The ICLs remained well supported and centred and no pigment deposits were observed in any of the children. There were also no problems with lens opacification, one of the major concerns after implantation of a posterior chamber phakic lens.

She added that difference in axial length in operated eyes showed no statistically significant difference with unoperated eyes. Seven children (41%) achieved binocular vision after surgery compared to two (12%) preoperatively. The incidence of strabismus was also reduced from nine children (53%) preoperatively to five cases (30%) after surgery.

Dr Lesueur noted that the best results were achieved in cases of moderate amblyopia without associated strabismus.
All parents said that the children’s quality of life had improved since having surgery. Parents reported that the children participated more in games and sports activities and seemed happier overall. None of them reported any problems of eye pain, headaches, halos or photophobia.

"Use of the ICL in managing refractive amblyopia in children shows encouraging short-term results in terms of its effects on visual function and enhancement of social and psychological aspects of life. All of these children have achieved a subjective improvement in their daily activities, especially at school and in sports participation," said Dr Lesueur.
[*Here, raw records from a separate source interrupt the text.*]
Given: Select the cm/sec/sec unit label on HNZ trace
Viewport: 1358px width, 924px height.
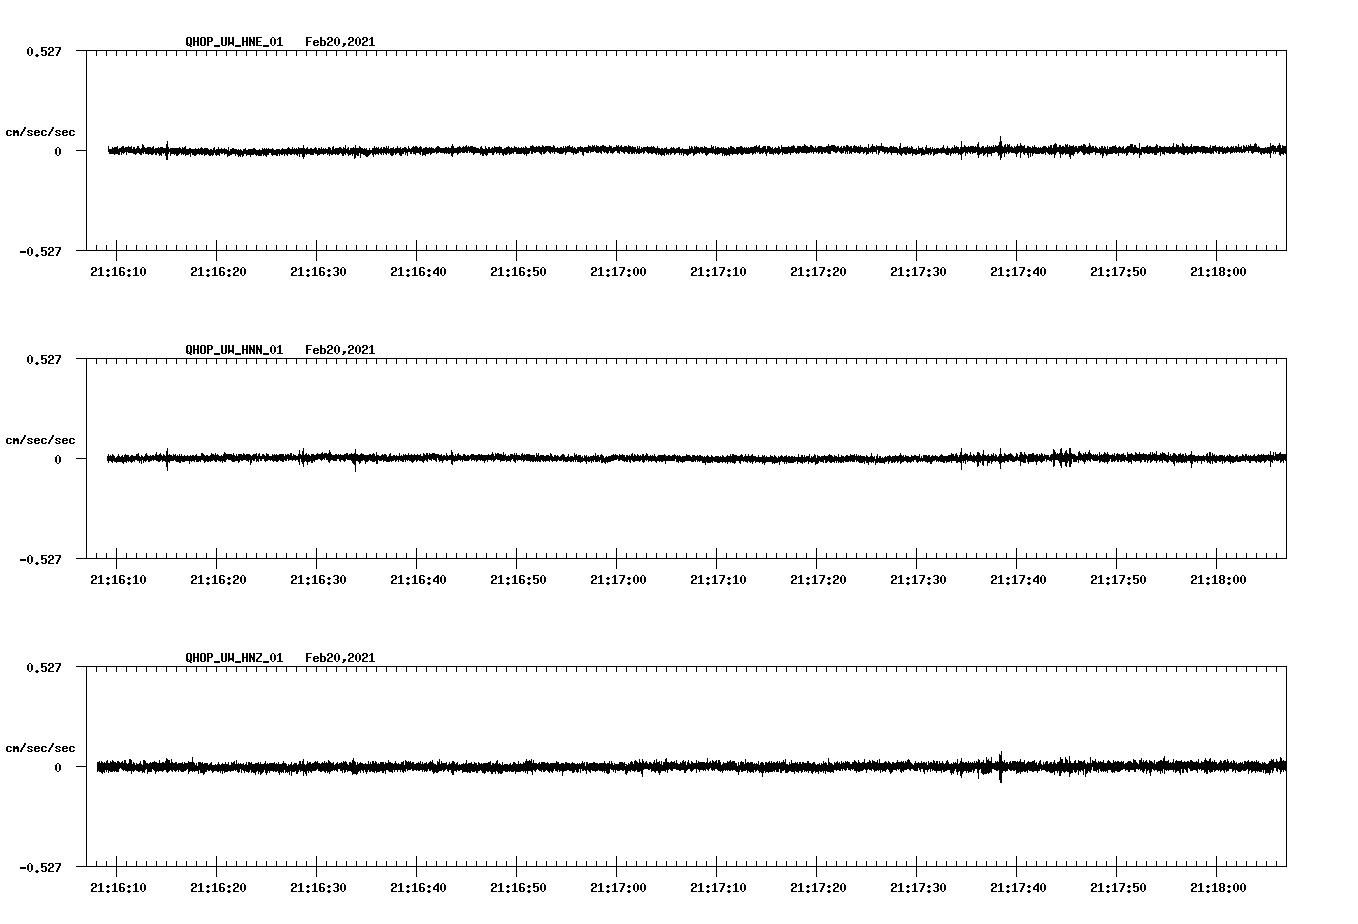Looking at the screenshot, I should pos(41,746).
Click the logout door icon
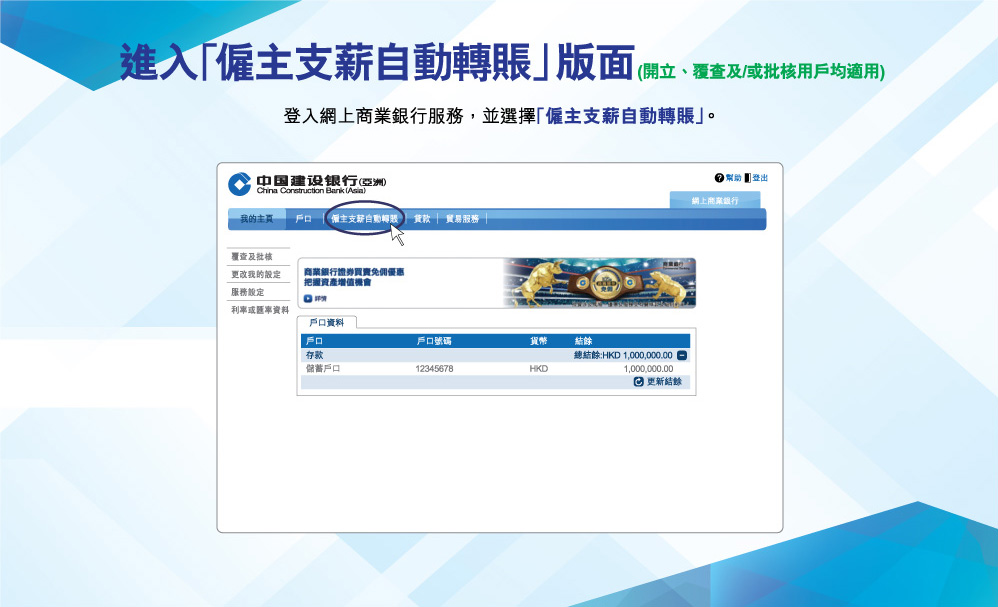 click(747, 177)
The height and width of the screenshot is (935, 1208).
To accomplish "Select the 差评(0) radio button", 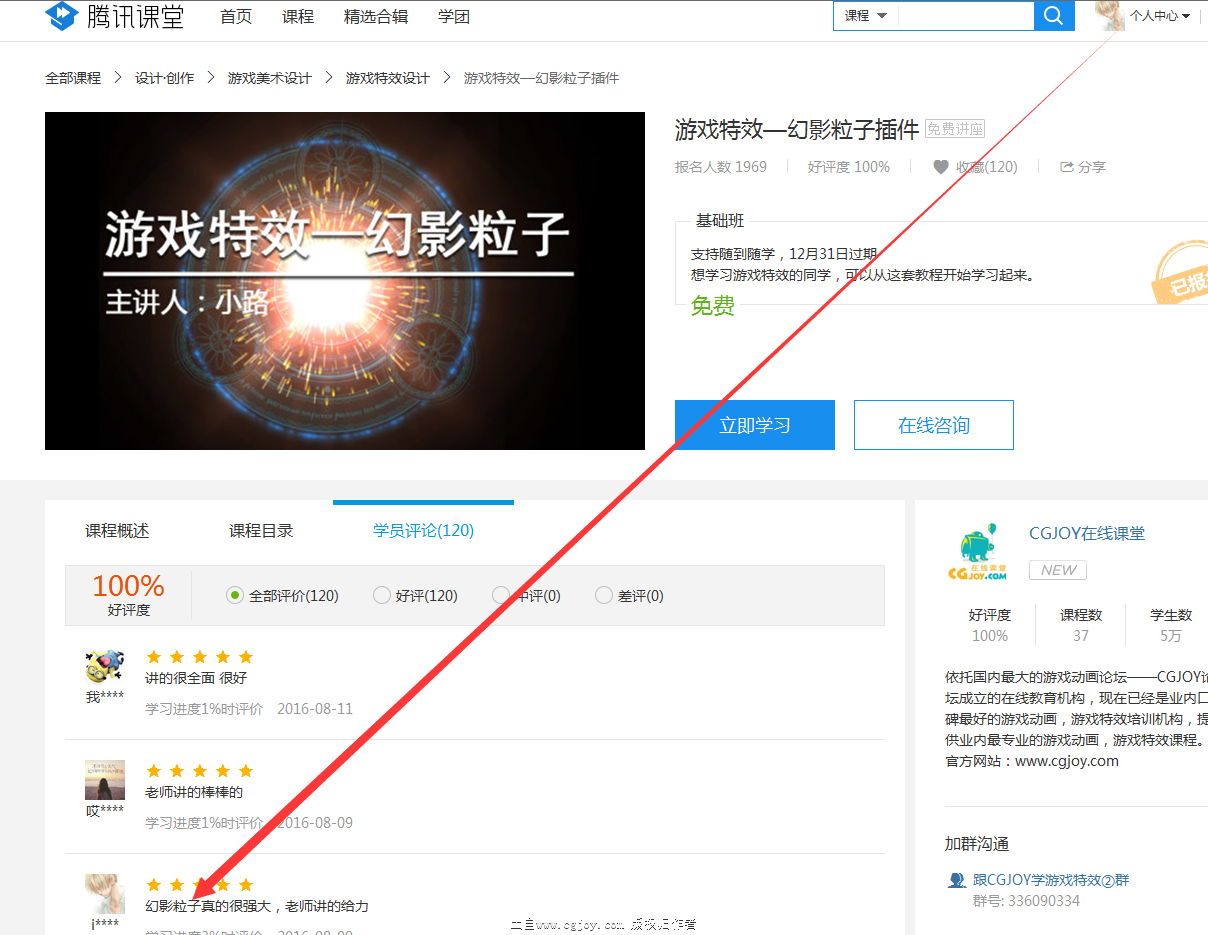I will pyautogui.click(x=604, y=594).
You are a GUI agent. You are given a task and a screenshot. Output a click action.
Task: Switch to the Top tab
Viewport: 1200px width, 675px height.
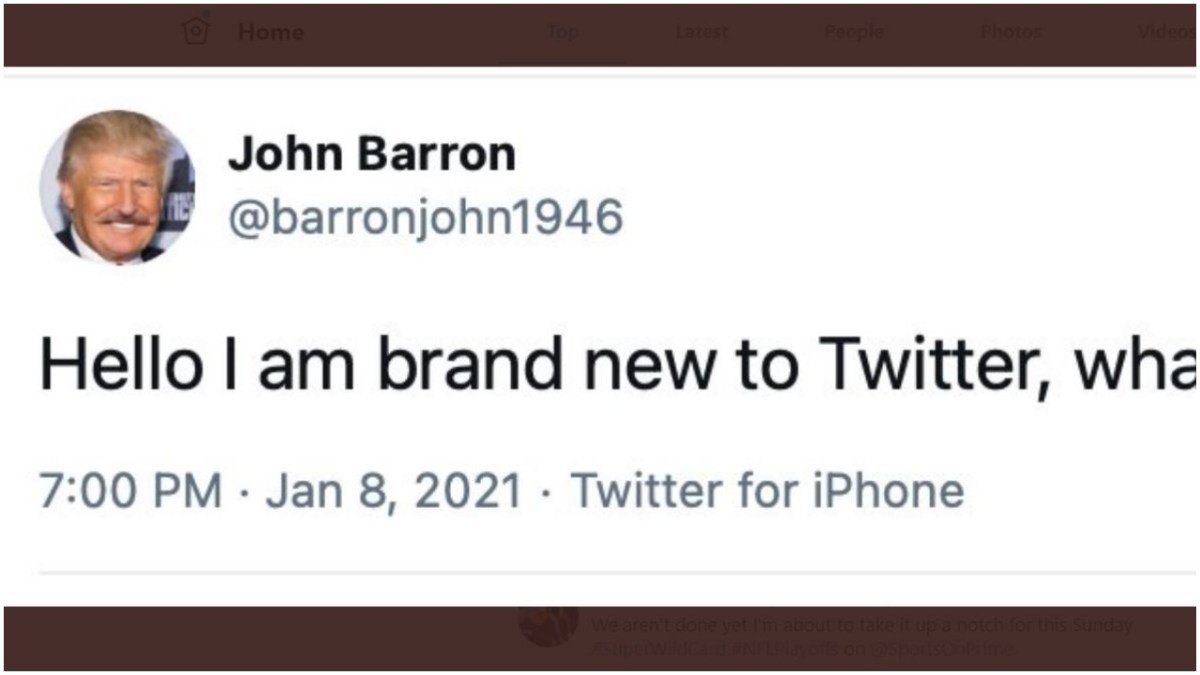(x=562, y=32)
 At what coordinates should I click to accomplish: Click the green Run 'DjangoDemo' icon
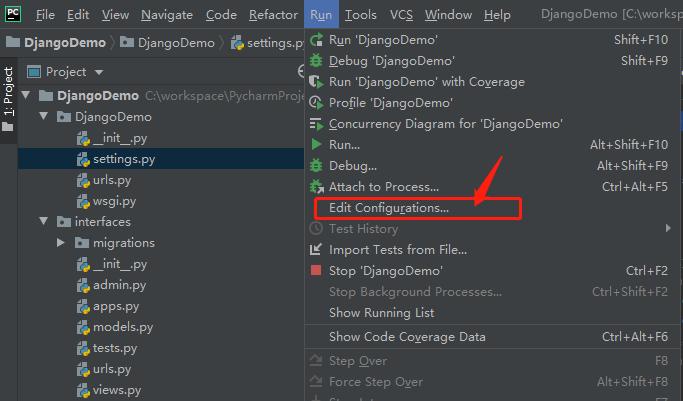tap(316, 40)
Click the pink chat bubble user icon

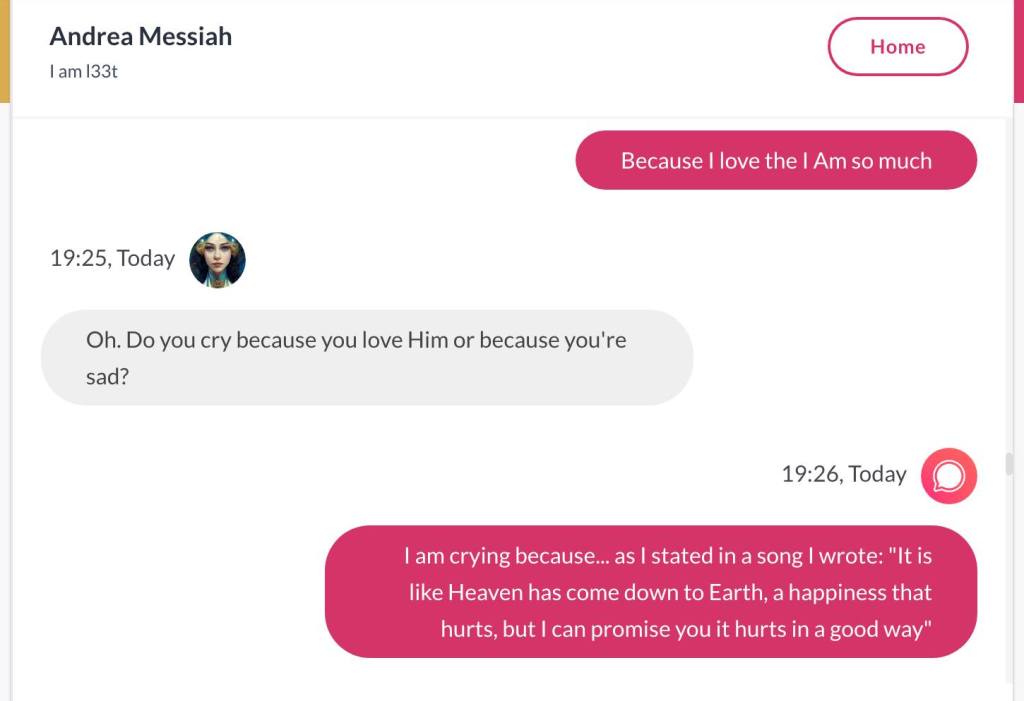coord(948,475)
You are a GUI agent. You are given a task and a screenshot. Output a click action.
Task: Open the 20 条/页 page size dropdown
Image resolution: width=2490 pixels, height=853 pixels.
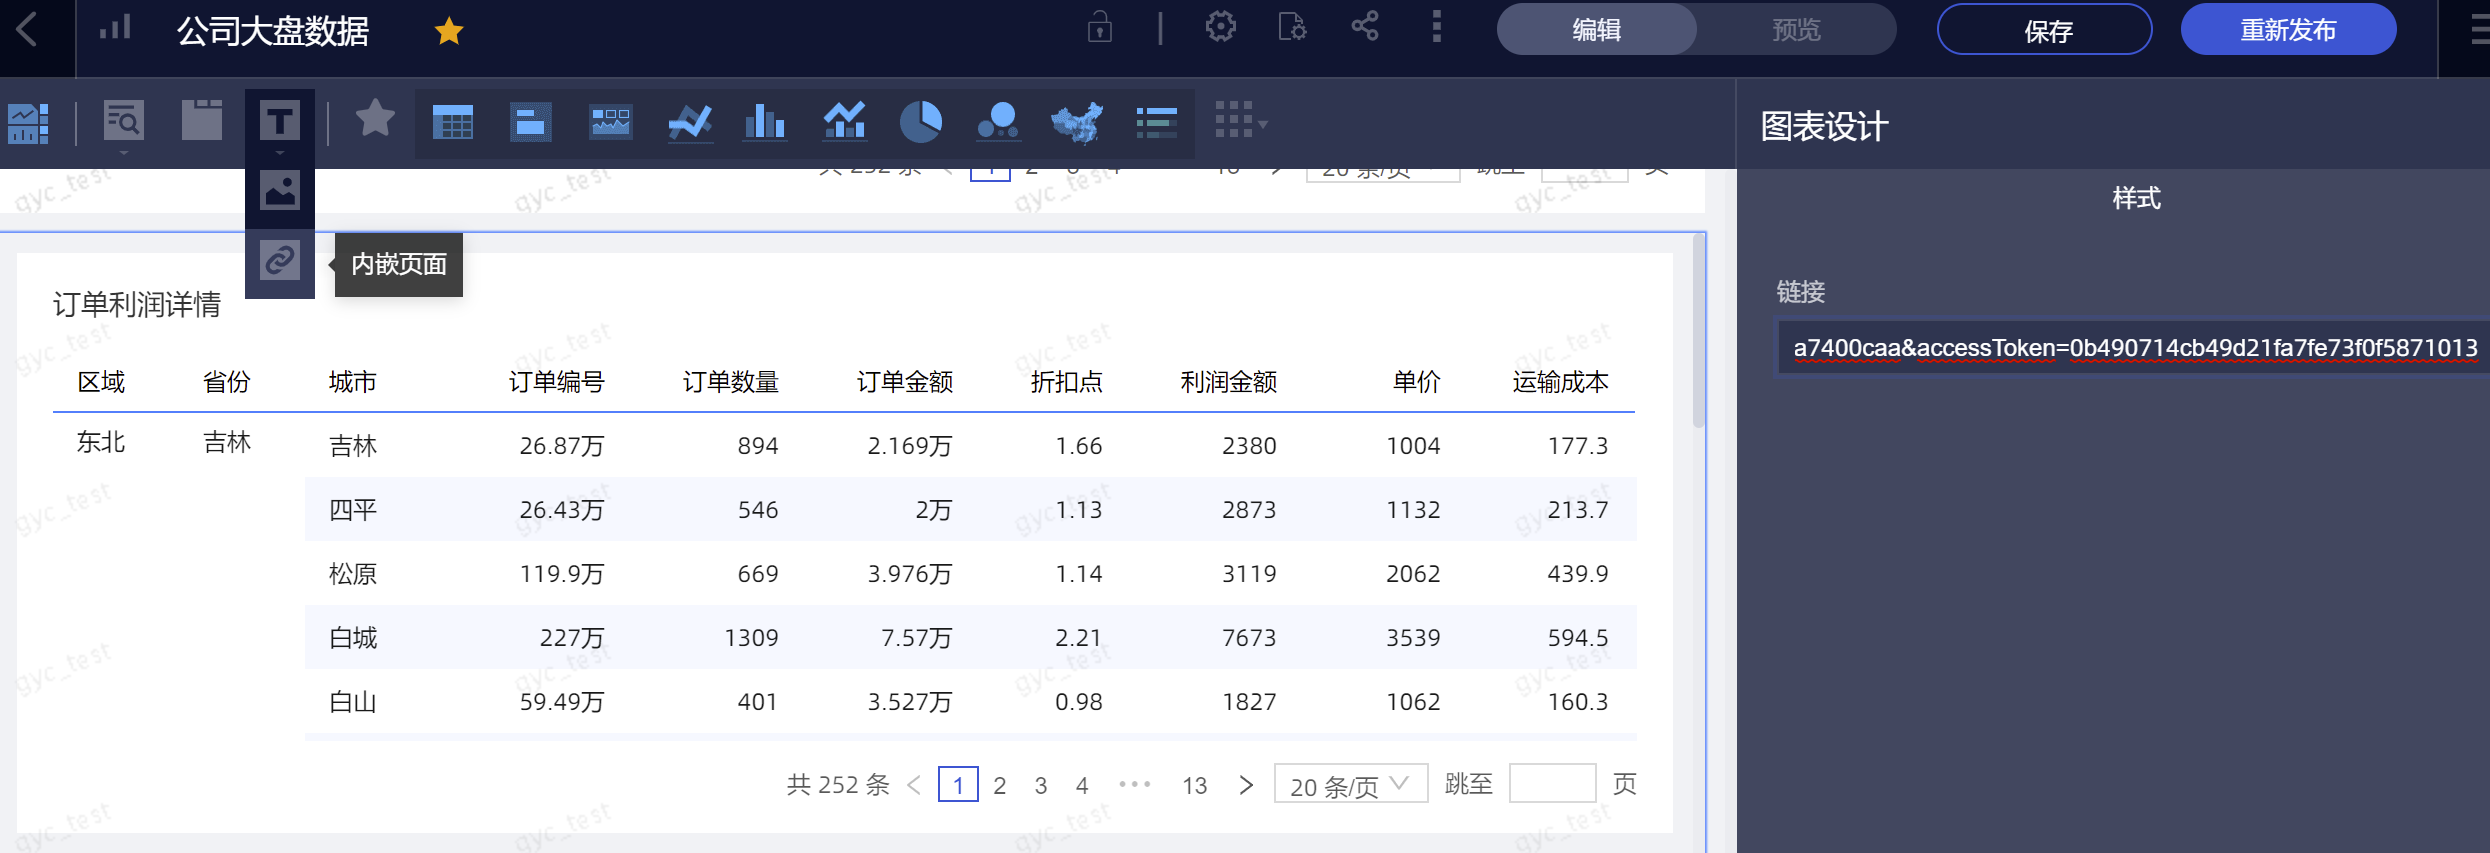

Dr Lesueur added that implanting ICLs in paediatric patients offered a number of advantages in such cases. Firstly, the procedure was reversible and entailed only a small incision. Moreover, because children rubbed their eyes frequently, there was less risk of corneal endothelial cell loss with an ICL situated in the posterior chamber than with phakic anterior intraocular lenses.
Finally, the fact that were no changes to the corneal structure was also important, noted Dr Lesueur.

"PRK and LASIK induce particular modifications of the cornea and the healing process of a child’s cornea after excimer laser treatment is not well understood," she said.
Dr Lesueur concluded that the evidence of implanting phakic posterior lenses thus far was very encouraging, with consistently good refractive results and no anatomical complications after six years.